The experiences gained by the use of this particular switchboard served to show that the facilities provided did not fully meet the needs of all Chief Constables. As previously stated the call points were arranged for party line working but discrimination between the particular points on each circuit was not provided; in addition, it was considered that calls from the public side of street points would not need extending to extension points on the installation. Representations from certain bodies necessitated an investigation which resulted in major modifications in so far as the extension of public calls were concerned and, in order that the scheme might be arranged to meet all known requirements, a superseding item - coded Switchboard P.A.150 - was introduced in 1934. The Switchboard P.A. 101, however, adequately provided the facilities required in most areas and many are still working and giving every satisfaction.

SWITCHBOARD P.A.150

The British Post Office Standard for Police Work
This board is arranged in three sizes, each size providing for the termination of 10, 20 and 30 groups of street points respectively. The early issues of this two position, lamp signalling switchboard were not arranged for direct dialling from extensions to the public exchanges; arrangements were made, however, to provide this facility where required by the introduction of units. In view of the rapid conversions to automatic working and the resultant increasing demand for through-dialling it has been decided to add this facility to installations at the outset and the switchboards so arranged have been coded with the suffixed title Switchboard P.A. 150T.D. This switchboard has been adopted by the British Post Office as standard for police work. In addition to accommodating the street point party line circuits it also meets all the facilities provided on a standard P.B.X.

The complete range of terminations is:-

  1. Public exchange lines, to any type of exchange system.
  2. Inter-switchboard private wires. These terminations are readily converted to inter-switchboard extensions when required.
  3. Internal and external extensions.
  4. Public call extensions.
  5. Street call-points.

The facilities provided are as follows:-

  1. Connection of any street call-point (police side) to the public exchange, an internal or external extension, or an inter-switchboard extension line if required.
  2. Connection of street call-points (public side) to the special public call extension (if provided).
  3. Speaking from street call-points (police side), with secrecy against public, to other street call-points (police side) on the same, or any other, party line.
  4. Signalling (flashing) and speaking to street call-points (police side) either separately or simultaneously, in groups of any number.
  5. Distinctive calling signals at the switchboard to indicate whether a call is from a member of the public or from a police officer and from which particular street call-point the call originates.
  6. Visual indication, by means of a lamp on the switchboard unit, that the public side of a street call-point has been operated while a police call is in progress at another street callpoint on the same party line.
  7. Visual indication, by means of steady signal lamps (either internal and/or external at a police kiosk, or external on a pillar), which can be lit, when desired, during the period that the public call door is open, thus attracting the attention of police officers.
  8. Automatic fault indication on all lines terminated on switchboard units, i.e. street call-point lines, whereby any fault is visually brought to notice immediately it occurs.
  9. In order that the apparatus fault-duration period may be reduced to a minimum, the switchboard units, amplifiers and ringing vibrators are of the unit type and are jacked-in.
  10. Through-clearing on exchange calls.
  11. Divided clearing on extension to extension calls.
  12. Supervision on police calls to police on the same or any other party-line group.
  13. Supervision on extended public calls.
  14. Through-dialling by extensions on originating calls.

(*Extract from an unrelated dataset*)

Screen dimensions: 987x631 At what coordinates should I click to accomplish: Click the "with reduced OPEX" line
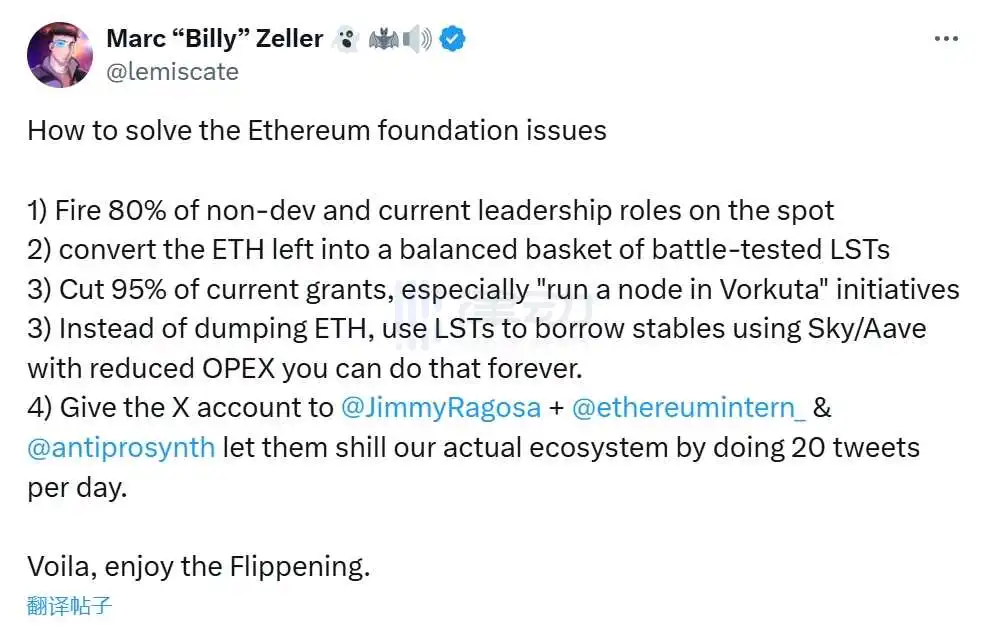pos(305,368)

As has been previously stated Switchboard P.A. 150T.D. has been provided in three sizes, the capacity and equipment of each size being:-

Equipment and Circuits 10 Line Wired 10 Line Equipd 20 Line Wired 20 Line Equipd 30 Line Wired 30 Line Equipd
Party lines 10 - 20 - 30 -
Exchange line circuits 10 4 10 5 10 5
Inter-switchboard private wires 10 3 10 5 10 5
Extension line circuits 20 10 30 10 30 10
Public call extension circuits 6 6 6 6 6 6
Cord circuits 12 6 16 10 20 12
Operators’ circuits 2 2 2 2 2 2
Public call cord circuits 6 4 6 4 6 4
Ringing circuits 2 1 2 2 2 2
Ringing vibrators - 2 - 3 - 3
Dynamotors, (to supply amplifier H.T.) 2 2 2 2 2 2


Switchboard Description
Of the three panels provided the centre one contains all the normal terminations of a private branch exchange and, in addition, the special extensions arranged to accept public calls. The first and third panels accommodate, in unit form, the street call-point party line terminations ; these units contain all the switchboard apparatus required and are arranged on jack-in principles. The face strip of the unit contains six lamps, four keys and one jack, the purpose of each lamp being

Designation
Fault Glows to indicate an earth, low-resistance loop, or disconnection fault.
"A" Call Glows to indicate a call from the "A" street call-point.
"B" Call Glows to indicate a call from the "B" street call-point.
Terminal Glows to indicate a call from the terminal Call street call-point.
Public Glows in conjunction with a CALL lamp, indicating a call from the public side of a street call-point.
Police Glows in conjunction with a CALL lamp, indicating a call from the police side of a street call-point.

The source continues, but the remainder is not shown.